2015年2月20日
取材・執筆・撮影 : 宮本諭・翟浩氷・井上正継・陳晨・徐潔
「在東京。」 中国人留学生を想定読者にしたフリーペーパー
J-Schoolの2014年秋学期「雑誌編集入門B」(担当教員・稲垣太郎講師)が中国人留学生を読者ターゲットにしたフリーペーパー「在東京。」を完成させた。フリーペーパーの実物のPDF版と、稲垣講師による、フリーペーパーができるまでの紹介文を掲載する。
2015年2月20日
取材・執筆・撮影 : 宮本諭・翟浩氷・井上正継・陳晨・徐潔
J-Schoolの2014年秋学期「雑誌編集入門B」(担当教員・稲垣太郎講師)が中国人留学生を読者ターゲットにしたフリーペーパー「在東京。」を完成させた。フリーペーパーの実物のPDF版と、稲垣講師による、フリーペーパーができるまでの紹介文を掲載する。
フリーペーパーのPDF版はこちら
「在東京。」 中国人留学生を想定読者にしたフリーペーパー
早大非常勤講師 稲垣太郎
私が担当する実習科目「雑誌編集入門B」で5人の履修生が中国人留学生をターゲットに したフリーペーパーを完成させた。フリーペーパーの実態と経営構造を、実習を通して学ぶのがこの授業の狙いだ。4人の外部講師を招き、編集のテーマ設定から制作ノウハウ、広告や配送の基礎などを学んだ上で、自分たちが書きたいテーマと想定読者層を決め、実際に発行できる直前の段階までをシミュレーションするプログラムである。

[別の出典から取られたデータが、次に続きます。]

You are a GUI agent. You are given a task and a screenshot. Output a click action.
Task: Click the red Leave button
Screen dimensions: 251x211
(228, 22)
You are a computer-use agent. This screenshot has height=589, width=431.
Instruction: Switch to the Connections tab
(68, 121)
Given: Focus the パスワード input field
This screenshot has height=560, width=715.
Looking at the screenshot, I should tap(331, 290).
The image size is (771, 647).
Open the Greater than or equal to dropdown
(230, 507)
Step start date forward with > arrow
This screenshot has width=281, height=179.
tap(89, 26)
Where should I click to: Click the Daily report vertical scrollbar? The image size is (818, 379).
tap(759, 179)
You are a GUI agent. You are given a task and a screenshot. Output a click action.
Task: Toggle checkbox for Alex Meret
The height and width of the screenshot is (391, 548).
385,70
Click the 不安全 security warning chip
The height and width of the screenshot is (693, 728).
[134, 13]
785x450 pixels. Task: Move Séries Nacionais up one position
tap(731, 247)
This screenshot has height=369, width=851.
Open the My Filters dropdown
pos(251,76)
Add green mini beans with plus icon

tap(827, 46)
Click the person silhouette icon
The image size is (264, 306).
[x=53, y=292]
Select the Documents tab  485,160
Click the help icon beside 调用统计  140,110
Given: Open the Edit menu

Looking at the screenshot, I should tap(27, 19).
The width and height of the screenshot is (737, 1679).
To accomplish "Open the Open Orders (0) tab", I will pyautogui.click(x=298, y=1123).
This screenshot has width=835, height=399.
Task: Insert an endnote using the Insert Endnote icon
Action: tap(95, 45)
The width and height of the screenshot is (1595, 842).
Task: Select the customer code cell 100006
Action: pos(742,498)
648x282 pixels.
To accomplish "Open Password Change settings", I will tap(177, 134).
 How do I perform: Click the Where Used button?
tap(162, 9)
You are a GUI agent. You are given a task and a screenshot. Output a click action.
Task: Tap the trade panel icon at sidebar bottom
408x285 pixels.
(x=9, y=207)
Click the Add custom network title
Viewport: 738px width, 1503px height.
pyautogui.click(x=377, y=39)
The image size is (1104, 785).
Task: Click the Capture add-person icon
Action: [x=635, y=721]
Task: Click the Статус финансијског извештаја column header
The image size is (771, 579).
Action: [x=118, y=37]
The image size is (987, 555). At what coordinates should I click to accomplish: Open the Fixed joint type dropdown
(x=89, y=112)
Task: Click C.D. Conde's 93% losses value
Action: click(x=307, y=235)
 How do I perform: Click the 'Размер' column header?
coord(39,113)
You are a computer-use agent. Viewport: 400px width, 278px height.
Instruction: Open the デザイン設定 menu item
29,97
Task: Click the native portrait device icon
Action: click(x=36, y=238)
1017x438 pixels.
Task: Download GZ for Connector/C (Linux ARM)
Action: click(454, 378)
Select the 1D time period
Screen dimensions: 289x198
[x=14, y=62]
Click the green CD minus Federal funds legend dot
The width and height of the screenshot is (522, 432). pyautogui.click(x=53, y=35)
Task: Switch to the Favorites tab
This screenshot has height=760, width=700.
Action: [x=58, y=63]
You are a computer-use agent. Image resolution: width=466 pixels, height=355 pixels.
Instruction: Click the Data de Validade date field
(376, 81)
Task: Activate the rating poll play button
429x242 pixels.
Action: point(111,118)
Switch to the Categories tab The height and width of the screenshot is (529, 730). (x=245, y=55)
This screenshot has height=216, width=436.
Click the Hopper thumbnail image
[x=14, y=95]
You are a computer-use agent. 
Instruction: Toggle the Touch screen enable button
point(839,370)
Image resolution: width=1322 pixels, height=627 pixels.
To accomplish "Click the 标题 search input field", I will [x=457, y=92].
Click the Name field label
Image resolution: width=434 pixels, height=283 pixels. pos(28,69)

院生5人のうち、3人が中国人留学生の女子、残り2人が日本人男子。まずそれぞれが何を書きたいかを発表した。宮本諭さんは「自分が好きな東京の銭湯を特集したい」、井上正継さんは「自宅に近い西武線沿線の知られざるスポットを紹介したい」。翟浩氷さんは、おすすめ観光スポット、陳晨さんは故郷の料理、徐潔さんは生活情報の紹介を主張した。
ばらばらな内容にどうやって横串を差し、共通の想定読者層に絞るか。話し合った結果が「中国人留学生」だった。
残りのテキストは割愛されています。